**Task:**
Please repeat the whole listing verbatim.

———

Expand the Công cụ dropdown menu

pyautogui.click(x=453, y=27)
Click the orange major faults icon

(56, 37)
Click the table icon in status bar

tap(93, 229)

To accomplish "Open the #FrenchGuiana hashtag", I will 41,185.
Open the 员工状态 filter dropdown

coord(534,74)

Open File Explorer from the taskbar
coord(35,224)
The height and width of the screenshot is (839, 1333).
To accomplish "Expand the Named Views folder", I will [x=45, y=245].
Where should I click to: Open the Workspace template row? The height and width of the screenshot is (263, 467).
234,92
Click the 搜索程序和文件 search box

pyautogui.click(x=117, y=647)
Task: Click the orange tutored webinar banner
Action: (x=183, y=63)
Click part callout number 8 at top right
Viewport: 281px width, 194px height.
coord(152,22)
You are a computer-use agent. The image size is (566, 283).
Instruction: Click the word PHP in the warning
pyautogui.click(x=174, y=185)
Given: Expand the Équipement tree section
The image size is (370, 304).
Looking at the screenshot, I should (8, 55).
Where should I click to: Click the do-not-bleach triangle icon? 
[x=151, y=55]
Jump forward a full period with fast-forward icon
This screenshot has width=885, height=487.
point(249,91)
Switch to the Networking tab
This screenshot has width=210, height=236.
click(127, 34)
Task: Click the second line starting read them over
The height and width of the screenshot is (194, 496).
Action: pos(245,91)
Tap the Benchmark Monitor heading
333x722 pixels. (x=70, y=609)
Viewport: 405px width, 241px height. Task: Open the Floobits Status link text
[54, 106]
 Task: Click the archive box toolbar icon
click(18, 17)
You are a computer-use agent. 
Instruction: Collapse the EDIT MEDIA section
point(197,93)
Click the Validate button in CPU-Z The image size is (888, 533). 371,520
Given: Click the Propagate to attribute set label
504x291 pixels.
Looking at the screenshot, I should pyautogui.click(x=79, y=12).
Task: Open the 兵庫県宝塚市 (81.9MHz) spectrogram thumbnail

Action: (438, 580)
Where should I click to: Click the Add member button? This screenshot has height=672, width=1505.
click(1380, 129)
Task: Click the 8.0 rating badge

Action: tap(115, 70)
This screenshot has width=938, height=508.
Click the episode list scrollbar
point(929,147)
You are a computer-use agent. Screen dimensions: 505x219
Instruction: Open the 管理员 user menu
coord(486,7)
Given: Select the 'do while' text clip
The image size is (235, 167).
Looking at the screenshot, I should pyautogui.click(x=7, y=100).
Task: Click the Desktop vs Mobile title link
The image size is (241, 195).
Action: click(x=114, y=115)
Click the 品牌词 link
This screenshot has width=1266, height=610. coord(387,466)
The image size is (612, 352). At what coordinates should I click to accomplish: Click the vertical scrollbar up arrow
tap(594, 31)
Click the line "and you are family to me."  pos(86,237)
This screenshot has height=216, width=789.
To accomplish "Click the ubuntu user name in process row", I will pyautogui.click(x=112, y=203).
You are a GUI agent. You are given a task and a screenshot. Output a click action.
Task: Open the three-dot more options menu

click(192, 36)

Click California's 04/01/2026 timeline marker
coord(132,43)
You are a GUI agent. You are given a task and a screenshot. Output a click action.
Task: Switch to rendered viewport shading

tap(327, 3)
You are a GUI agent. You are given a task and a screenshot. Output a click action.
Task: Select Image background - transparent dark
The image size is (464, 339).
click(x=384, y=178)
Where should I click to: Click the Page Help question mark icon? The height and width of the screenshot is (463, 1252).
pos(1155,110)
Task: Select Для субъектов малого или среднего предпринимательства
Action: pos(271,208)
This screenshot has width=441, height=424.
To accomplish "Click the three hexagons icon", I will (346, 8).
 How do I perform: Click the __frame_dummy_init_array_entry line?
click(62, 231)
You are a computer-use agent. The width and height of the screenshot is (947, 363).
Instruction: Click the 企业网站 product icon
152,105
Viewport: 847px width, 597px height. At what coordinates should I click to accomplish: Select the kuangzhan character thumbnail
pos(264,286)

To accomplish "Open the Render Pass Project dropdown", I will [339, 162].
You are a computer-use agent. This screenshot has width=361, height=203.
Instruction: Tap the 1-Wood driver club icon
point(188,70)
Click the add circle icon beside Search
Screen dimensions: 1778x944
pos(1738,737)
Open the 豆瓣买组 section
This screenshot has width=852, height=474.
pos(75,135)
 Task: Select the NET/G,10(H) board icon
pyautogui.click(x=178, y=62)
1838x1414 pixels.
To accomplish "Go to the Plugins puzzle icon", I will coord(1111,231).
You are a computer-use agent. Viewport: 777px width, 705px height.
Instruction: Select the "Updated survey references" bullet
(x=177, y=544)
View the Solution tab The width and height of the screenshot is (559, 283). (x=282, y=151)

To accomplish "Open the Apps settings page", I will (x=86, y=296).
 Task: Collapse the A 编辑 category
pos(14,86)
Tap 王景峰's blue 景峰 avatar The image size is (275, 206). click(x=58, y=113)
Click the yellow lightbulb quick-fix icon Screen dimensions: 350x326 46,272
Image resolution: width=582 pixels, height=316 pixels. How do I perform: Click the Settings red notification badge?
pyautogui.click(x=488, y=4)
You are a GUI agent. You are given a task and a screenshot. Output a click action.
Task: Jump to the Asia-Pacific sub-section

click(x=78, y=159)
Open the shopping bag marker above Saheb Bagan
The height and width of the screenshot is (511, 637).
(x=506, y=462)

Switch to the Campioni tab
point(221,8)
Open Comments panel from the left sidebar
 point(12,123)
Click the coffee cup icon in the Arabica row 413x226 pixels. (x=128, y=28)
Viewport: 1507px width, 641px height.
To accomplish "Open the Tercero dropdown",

———

**Written answer:**
Expand the Công cụ dropdown menu

pyautogui.click(x=453, y=27)
Click the orange major faults icon

(56, 37)
Click the table icon in status bar

tap(93, 229)

To accomplish "Open the #FrenchGuiana hashtag", I will 41,185.
Open the 员工状态 filter dropdown

coord(534,74)

Open File Explorer from the taskbar
coord(35,224)
The height and width of the screenshot is (839, 1333).
To accomplish "Expand the Named Views folder", I will [x=45, y=245].
Where should I click to: Open the Workspace template row? The height and width of the screenshot is (263, 467).
234,92
Click the 搜索程序和文件 search box

pyautogui.click(x=117, y=647)
Task: Click the orange tutored webinar banner
Action: (x=183, y=63)
Click part callout number 8 at top right
Viewport: 281px width, 194px height.
coord(152,22)
You are a computer-use agent. The image size is (566, 283).
Instruction: Click the word PHP in the warning
pyautogui.click(x=174, y=185)
Given: Expand the Équipement tree section
The image size is (370, 304).
Looking at the screenshot, I should (8, 55).
Where should I click to: Click the do-not-bleach triangle icon? 
[x=151, y=55]
Jump forward a full period with fast-forward icon
This screenshot has width=885, height=487.
point(249,91)
Switch to the Networking tab
This screenshot has width=210, height=236.
click(127, 34)
Task: Click the second line starting read them over
The height and width of the screenshot is (194, 496).
Action: pos(245,91)
Tap the Benchmark Monitor heading
333x722 pixels. (x=70, y=609)
Viewport: 405px width, 241px height. Task: Open the Floobits Status link text
[54, 106]
 Task: Click the archive box toolbar icon
click(18, 17)
You are a computer-use agent. 
Instruction: Collapse the EDIT MEDIA section
point(197,93)
Click the Validate button in CPU-Z The image size is (888, 533). 371,520
Given: Click the Propagate to attribute set label
504x291 pixels.
Looking at the screenshot, I should pyautogui.click(x=79, y=12).
Task: Open the 兵庫県宝塚市 (81.9MHz) spectrogram thumbnail

Action: (438, 580)
Where should I click to: Click the Add member button? This screenshot has height=672, width=1505.
click(1380, 129)
Task: Click the 8.0 rating badge

Action: tap(115, 70)
This screenshot has width=938, height=508.
Click the episode list scrollbar
point(929,147)
You are a computer-use agent. Screen dimensions: 505x219
Instruction: Open the 管理员 user menu
coord(486,7)
Given: Select the 'do while' text clip
The image size is (235, 167).
Looking at the screenshot, I should pyautogui.click(x=7, y=100).
Task: Click the Desktop vs Mobile title link
The image size is (241, 195).
Action: click(x=114, y=115)
Click the 品牌词 link
This screenshot has width=1266, height=610. coord(387,466)
The image size is (612, 352). At what coordinates should I click to accomplish: Click the vertical scrollbar up arrow
tap(594, 31)
Click the line "and you are family to me."  pos(86,237)
This screenshot has height=216, width=789.
To accomplish "Click the ubuntu user name in process row", I will pyautogui.click(x=112, y=203).
You are a GUI agent. You are given a task and a screenshot. Output a click action.
Task: Open the three-dot more options menu

click(192, 36)

Click California's 04/01/2026 timeline marker
coord(132,43)
You are a GUI agent. You are given a task and a screenshot. Output a click action.
Task: Switch to rendered viewport shading

tap(327, 3)
You are a GUI agent. You are given a task and a screenshot. Output a click action.
Task: Select Image background - transparent dark
The image size is (464, 339).
click(x=384, y=178)
Where should I click to: Click the Page Help question mark icon? The height and width of the screenshot is (463, 1252).
pos(1155,110)
Task: Select Для субъектов малого или среднего предпринимательства
Action: pos(271,208)
This screenshot has width=441, height=424.
To accomplish "Click the three hexagons icon", I will (346, 8).
 How do I perform: Click the __frame_dummy_init_array_entry line?
click(62, 231)
You are a computer-use agent. The width and height of the screenshot is (947, 363).
Instruction: Click the 企业网站 product icon
152,105
Viewport: 847px width, 597px height. At what coordinates should I click to accomplish: Select the kuangzhan character thumbnail
pos(264,286)

To accomplish "Open the Render Pass Project dropdown", I will [339, 162].
You are a computer-use agent. This screenshot has width=361, height=203.
Instruction: Tap the 1-Wood driver club icon
point(188,70)
Click the add circle icon beside Search
Screen dimensions: 1778x944
pos(1738,737)
Open the 豆瓣买组 section
This screenshot has width=852, height=474.
pos(75,135)
 Task: Select the NET/G,10(H) board icon
pyautogui.click(x=178, y=62)
1838x1414 pixels.
To accomplish "Go to the Plugins puzzle icon", I will coord(1111,231).
You are a computer-use agent. Viewport: 777px width, 705px height.
Instruction: Select the "Updated survey references" bullet
(x=177, y=544)
View the Solution tab The width and height of the screenshot is (559, 283). (x=282, y=151)

To accomplish "Open the Apps settings page", I will (x=86, y=296).
 Task: Collapse the A 编辑 category
pos(14,86)
Tap 王景峰's blue 景峰 avatar The image size is (275, 206). click(x=58, y=113)
Click the yellow lightbulb quick-fix icon Screen dimensions: 350x326 46,272
Image resolution: width=582 pixels, height=316 pixels. How do I perform: Click the Settings red notification badge?
pyautogui.click(x=488, y=4)
You are a GUI agent. You are given a task and a screenshot. Output a click action.
Task: Jump to the Asia-Pacific sub-section

click(x=78, y=159)
Open the shopping bag marker above Saheb Bagan
The height and width of the screenshot is (511, 637).
(x=506, y=462)

Switch to the Campioni tab
point(221,8)
Open Comments panel from the left sidebar
 point(12,123)
Click the coffee cup icon in the Arabica row 413x226 pixels. (x=128, y=28)
Viewport: 1507px width, 641px height.
To accomplish "Open the Tercero dropdown",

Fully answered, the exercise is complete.